EXERCISE DETAILS:
Please retype the records that appear below, exactly and in full.

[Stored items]
-- Opening Marker --
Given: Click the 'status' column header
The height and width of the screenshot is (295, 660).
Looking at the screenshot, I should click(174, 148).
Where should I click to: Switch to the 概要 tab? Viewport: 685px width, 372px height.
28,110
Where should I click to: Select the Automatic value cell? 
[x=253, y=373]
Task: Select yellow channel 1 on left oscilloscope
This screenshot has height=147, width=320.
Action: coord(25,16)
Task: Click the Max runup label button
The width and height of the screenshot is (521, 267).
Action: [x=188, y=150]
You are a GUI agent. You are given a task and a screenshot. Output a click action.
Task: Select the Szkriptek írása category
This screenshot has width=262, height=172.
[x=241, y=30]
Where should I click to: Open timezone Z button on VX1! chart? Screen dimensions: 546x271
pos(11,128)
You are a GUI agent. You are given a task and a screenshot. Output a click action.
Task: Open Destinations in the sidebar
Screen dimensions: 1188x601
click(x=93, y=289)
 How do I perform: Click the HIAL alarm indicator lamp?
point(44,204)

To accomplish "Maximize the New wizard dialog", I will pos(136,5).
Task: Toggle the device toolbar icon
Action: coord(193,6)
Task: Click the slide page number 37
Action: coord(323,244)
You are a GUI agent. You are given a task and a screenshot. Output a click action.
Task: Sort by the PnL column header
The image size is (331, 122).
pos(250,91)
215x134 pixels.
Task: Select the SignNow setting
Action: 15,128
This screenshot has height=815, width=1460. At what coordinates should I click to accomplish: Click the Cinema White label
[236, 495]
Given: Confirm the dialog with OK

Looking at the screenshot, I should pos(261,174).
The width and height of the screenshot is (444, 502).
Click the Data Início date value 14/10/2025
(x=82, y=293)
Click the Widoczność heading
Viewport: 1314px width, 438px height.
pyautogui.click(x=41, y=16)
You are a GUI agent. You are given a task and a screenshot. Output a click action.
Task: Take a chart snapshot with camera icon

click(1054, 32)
-- Closing Marker --
FINAL ANSWER:
Given: Click the 'status' column header
The height and width of the screenshot is (295, 660).
Looking at the screenshot, I should click(174, 148).
Where should I click to: Switch to the 概要 tab? Viewport: 685px width, 372px height.
28,110
Where should I click to: Select the Automatic value cell? 
[x=253, y=373]
Task: Select yellow channel 1 on left oscilloscope
This screenshot has height=147, width=320.
Action: coord(25,16)
Task: Click the Max runup label button
The width and height of the screenshot is (521, 267).
Action: [x=188, y=150]
You are a GUI agent. You are given a task and a screenshot. Output a click action.
Task: Select the Szkriptek írása category
This screenshot has width=262, height=172.
[x=241, y=30]
Where should I click to: Open timezone Z button on VX1! chart? Screen dimensions: 546x271
pos(11,128)
You are a GUI agent. You are given a task and a screenshot. Output a click action.
Task: Open Destinations in the sidebar
Screen dimensions: 1188x601
click(x=93, y=289)
 How do I perform: Click the HIAL alarm indicator lamp?
point(44,204)

To accomplish "Maximize the New wizard dialog", I will pos(136,5).
Task: Toggle the device toolbar icon
Action: coord(193,6)
Task: Click the slide page number 37
Action: coord(323,244)
You are a GUI agent. You are given a task and a screenshot. Output a click action.
Task: Sort by the PnL column header
The image size is (331, 122).
pos(250,91)
215x134 pixels.
Task: Select the SignNow setting
Action: 15,128
This screenshot has height=815, width=1460. At what coordinates should I click to accomplish: Click the Cinema White label
[236, 495]
Given: Confirm the dialog with OK

Looking at the screenshot, I should pos(261,174).
The width and height of the screenshot is (444, 502).
Click the Data Início date value 14/10/2025
(x=82, y=293)
Click the Widoczność heading
Viewport: 1314px width, 438px height.
pyautogui.click(x=41, y=16)
You are a GUI agent. You are given a task and a screenshot. Output a click action.
Task: Take a chart snapshot with camera icon

click(1054, 32)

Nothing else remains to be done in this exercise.